Clinical Quality Fellowship Program: Celebrating the Newest Group of Quality Leaders

Release Date: 05.01.2018
Contact: carnst@uhfnyc.org
Contact Phone: 212-494-0733

              

              @HillaryJalon

Such a rewarding, wonderful program and so grateful to still be part of it with such dedicated professionals @GNYHA and @UnitedHospFund Clinical Quality Fellowship Program.

Hillary Jalon’s tweet is an appropriate coda to the culminating dinner for the 28 physicians and nurses who just completed the ninth class of the intensive Clinical Quality Fellowship Program (CQFP)—15 months of retreats, webinars, and individual mentoring focused on improving quality of care. Ms. Jalon, associate executive director for quality and performance improvement at NYC Health + Hospitals, and UHF’s former CQFP director and director of quality improvement, joined fellow faculty members and alumni for this milestone dinner, held April 19 at UHF. The program is a joint project of UHF and Greater New York Hospital Association.  

The 2017-18 class—19 physicians and 9 nurses—brings to 178 the total number of CQFP graduates since the program started in 2009. Many of the earlier alumni have advanced to top leadership positions in their institutions’ quality improvement efforts, bolstered by the program’s unique focus on teaching both techniques to improve patient care and leadership skills, a combination that empowers Fellows to be quality and safety champions.   

“CQFP provides a progressive curriculum to balance the fundamental aspects of quality improvement with real-world strategies to apply in the challenging health care environment,” said Rohit Bhalla, MD, MPH, chair of the program and vice president and chief quality officer of Stamford Health. “This training is all the more important as the American health care delivery system evolves under health reform.”   

Also attending the dinner were members of the current class, who will finish the program a year from now. They have much to look forward to—in a survey of past Fellows, they reported significant advances in their quality improvement skills, and 56 percent were promoted after they finished the program. “Our goal is for Fellows to use their new skills to assume leadership roles and responsibilities in their organizations, and improve health care quality throughout the region,” UHF President Anthony Shih, MD, MPH, told the meeting.

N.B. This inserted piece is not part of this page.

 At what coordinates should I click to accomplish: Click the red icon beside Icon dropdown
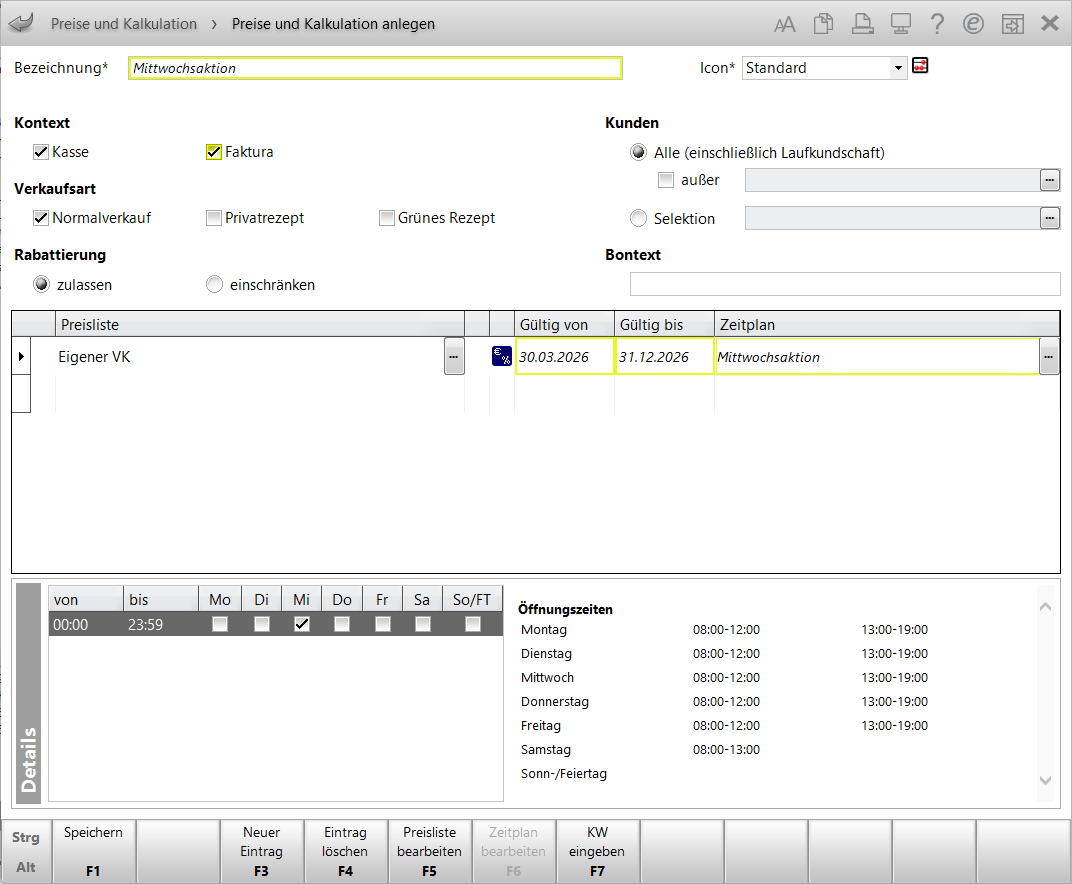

The centerpiece of the CQFP training is a capstone quality improvement project developed and led by each Fellow. At the dinner, graduates shared their experiences and discussed their projects and learnings with alumni and faculty. 

Four of the fellows from the graduating class presented their work:

Jean Hsieh, MD, MS-HPEd, Associate Professor, Medical Progressive Care Unit Director and Division of Pulmonary, Critical Care, and Sleep Medicine, Department of Medicine, Icahn School of Medicine at Mount Sinai

  • Discussion of quality and safety issues can be overlooked in busy hospitals. Dr. Hsieh focused on standardizing the discussion of quality during rounds in the Medical Progressive Care Unit at Mount Sinai, a 10-bed unit for patients with complex medical needs. She developed a checklist of evidence-based quality topics and found that the checklist, combined with nurse-driven prompting of quality discussions during rounds, did increase conversations about quality and safety issues.                        

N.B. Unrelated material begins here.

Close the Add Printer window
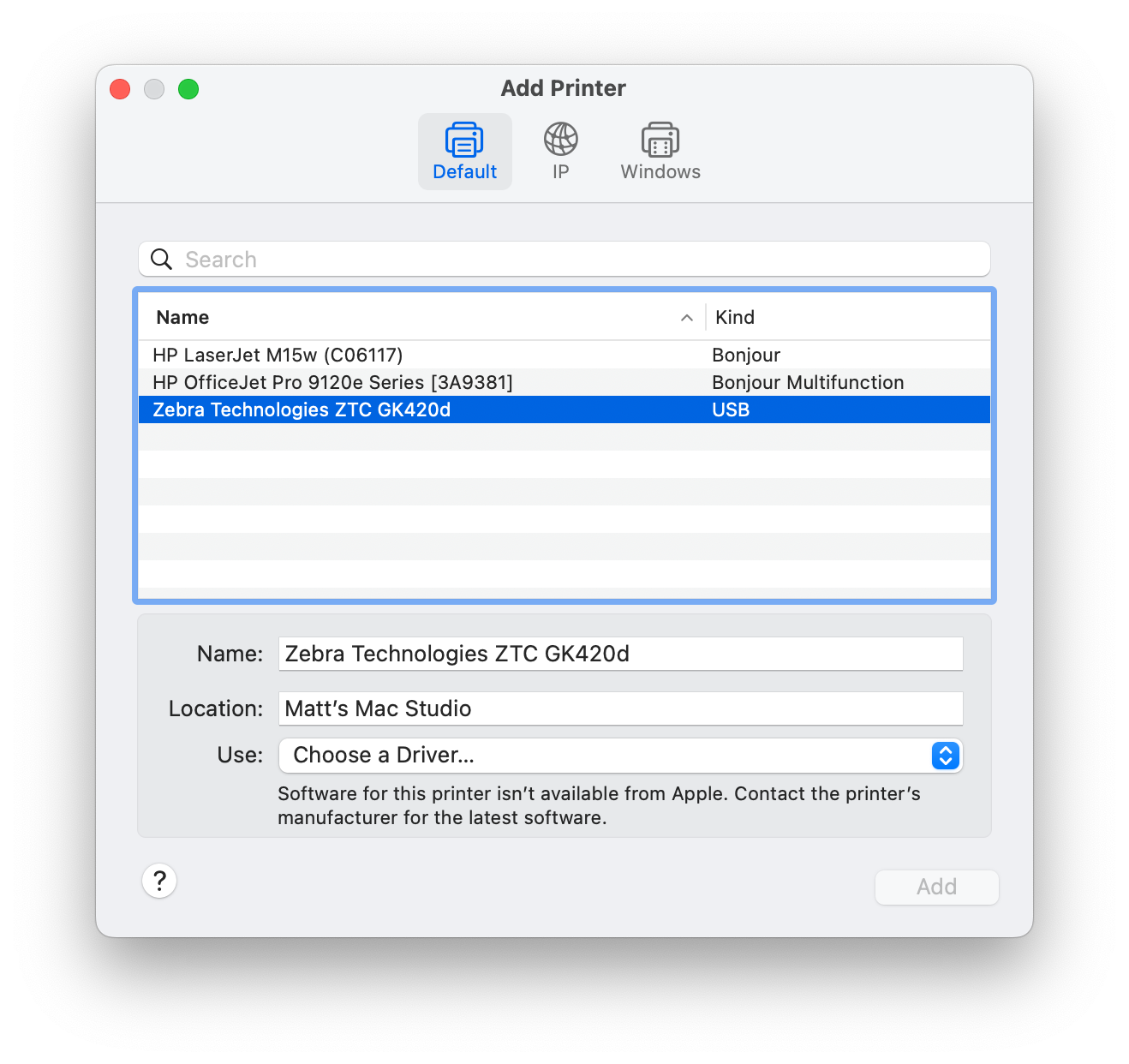The height and width of the screenshot is (1064, 1129). [x=120, y=89]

Paul Huang, MD, Associate Director of Hospitalists, Stamford Health

  • Alcohol withdrawal syndrome is common among hospital inpatients, and Dr. Huang worked with a team to develop a standardized treatment protocol for patients in a step-down unit with alcohol withdrawal symptoms. He reported improvements in several outcomes measures, such as length of stay and benzodiazepine usage. Dr. Huang hopes to eventually spread the protocol to all medical-surgical floors. 

Kathleen Asas, MD, MPH, FAAP, Pediatric Hospitalist, Division Director, Saint Barnabas Health Care System

  • Dr. Asas developed a checklist to improve the pediatric discharge process, recognizing that patients often experience adverse events and preventable errors during the transition. She worked to create a shared understanding of the discharge planning process by the medical team, built consensus on the timing of discharges, and improved the workflow, coming close to her goal of increasing to 30 percent the discharging of patients before noon as a result. Dr. Asas plans to build on this work to continue improving communication with families and staff and to integrate the practice more broadly.

David Koterwas, MS, NP, Nurse Practitioner, NYC Health + Hospitals/Bellevue

  • Headaches comprise 2-3 percent of Emergency Department visits nationwide and can be symptomatic of a broad range of diagnoses, from life-threatening to benign. Mr. Koterwas focused on using a triage algorithm to improve risk assignment of ED patients with non-traumatic acute headache. Collecting data and engaging staff proved to be challenging in the busy ED, but he will continue to work with leadership on implementing the algorithm and other opportunities to train staff on evaluating and managing non-traumatic headaches, with the aim of decreasing overutilization of CT scans.

Sharing the successes and continuing challenges of their capstones is an integral part of the CQFP experience, and new graduates and alumni alike agreed that continuing that process is an important next step. Alumni and faculty can continue to share their experiences and ideas through an online CQFP community on LinkedIn.